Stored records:
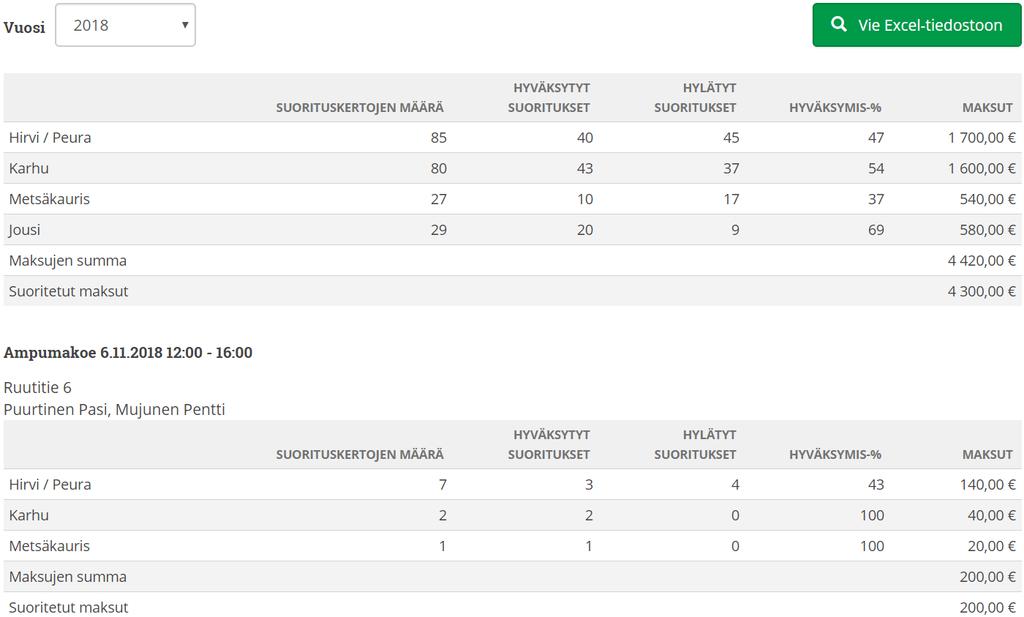Click the Ruutitie 6 address text
The image size is (1024, 617).
[37, 387]
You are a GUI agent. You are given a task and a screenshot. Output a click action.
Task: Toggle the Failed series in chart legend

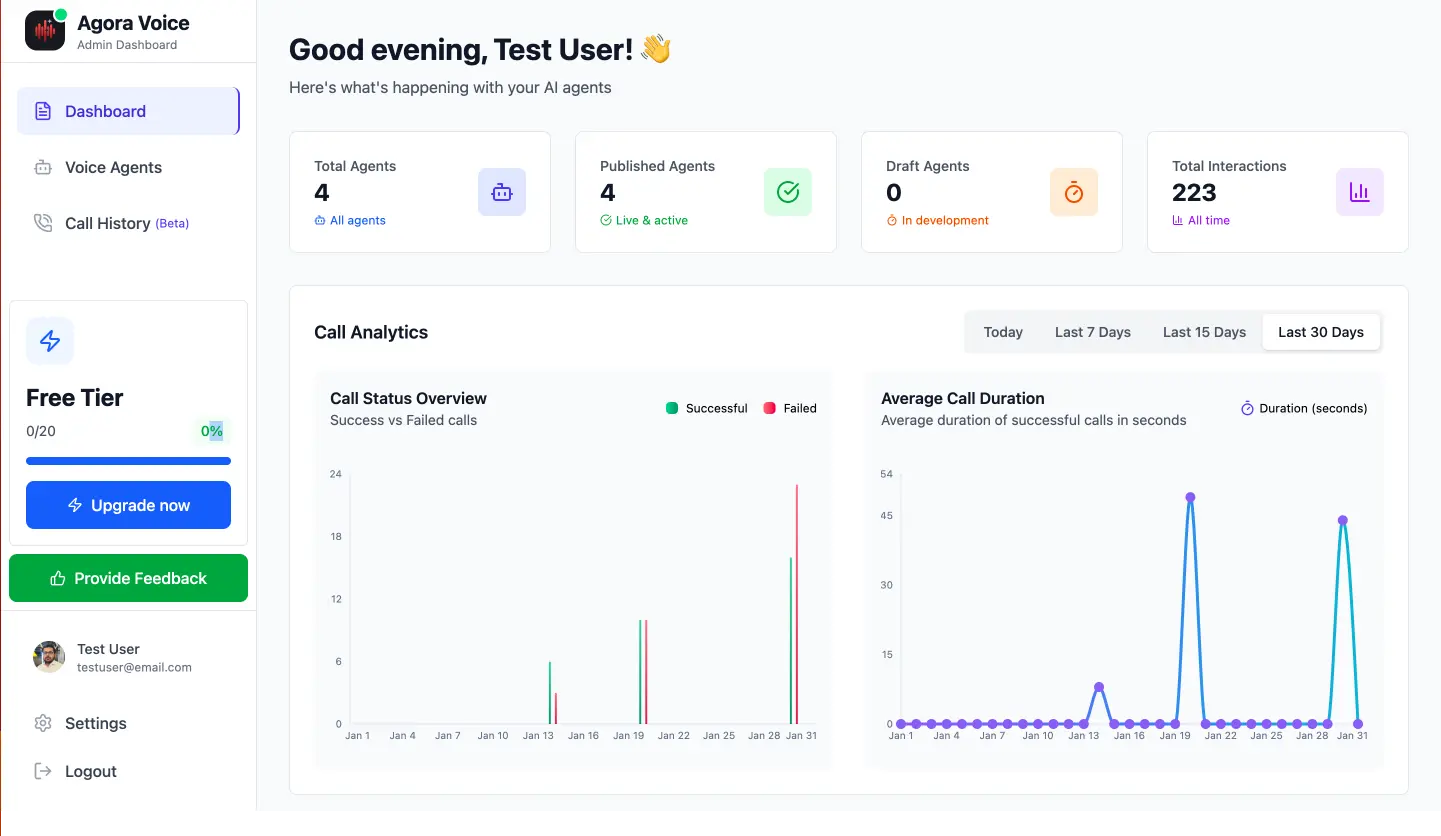[790, 408]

* YOUR GOAL: The final stretch of the data, from the line with "You are a GUI" through its last line, is to be retyped exactly; pictures are not part of the copy.

* ANSWER TO THE PROBLEM:
You are a GUI agent. You are given a task and a screenshot. Output a click action.
Task: Toggle the Failed series in chart legend

[790, 408]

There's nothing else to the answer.